Yet they are all precluded by the objections which have been enumerated: pecuniary indemnifications, by that which respects the appropriations of money; restitutions or cessions of territory or property, regulations of boundary, by that which respects the right of Congress to dispose of, and make all needful rules and regulations concerning the territory and property of the United States. It is to be observed, likewise, that cessions of territory are almost always accompanied with stipulations in favor of those who inhabit the ceded territory, securing personal privileges and private rights of property; neither of which could be acceded to on the principles of that objection, which relates to the power of naturalization; for this power has reference to two species of rights, those of privilege and those of property. An act allowing a foreigner to hold real estate is so far an act of naturalization; since it is one of the consequences of alienism, not to be able to hold real estate.
It follows, that if the objections which are taken to the treaty, on the point of constitutionality, are valid, the President, with the advice and consent of the Senate, can make neither a treaty of commerce nor alliance, and rarely, if at all, a treaty of peace.

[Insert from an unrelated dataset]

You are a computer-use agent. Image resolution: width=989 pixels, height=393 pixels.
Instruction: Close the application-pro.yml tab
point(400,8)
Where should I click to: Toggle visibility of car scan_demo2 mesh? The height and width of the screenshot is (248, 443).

It is probable, that on a minute analysis, there is scarcely any species of treaty which would not clash, in some particular, with the principle of those objections; and thus, as was before observed, the power to make treaties, granted in such comprehensive and indefinite terms, and guarded with so much precaution, would become essentially nugatory.
This is so obviously against the principles of sound construction; it, at the same time, exposes the Government to so much impotence in one great branch of political power, in opposition to a main intent of the Constitution; and it tends so directly to frustrate one principle object of the situation of a general government, the convenient management of our external concerns, that it cannot but be rejected by every discerning man who will examine and pronounce with sincerity. It is against the principles of sound construction; because these teach us, that every instrument is so to be interpreted, as that all the parts may, if possible, consist with each other, and have their effect. But the construction which is combated would cause the legislative power to destroy the power of making treaties. Moreover, if the power of the executive department be inadequate to the making of the several kinds of treaties which have been mentioned, there is, then, no power in the Government to make them; for there is not a syllable in the Constitution which authorizes either the legislative or judiciary departments to make a treaty with a foreign nation. And our Constitution would then exhibit the ridiculous spectacle of a government without a power to make treaties with foreign nations; a result as inadmissible as it is absurd; since, in fact, our Constitution grants the power of making treaties, in the most explicit and ample terms, to the President, with the advice and consent of the Senate. On the contrary, all difficulty is avoided, by distinguishing the province of the two powers, according to ideas which have been always familiar to us, and which were never exposed to any question till the treaty with Great Britain gave exercise to the subtilties of party spirit.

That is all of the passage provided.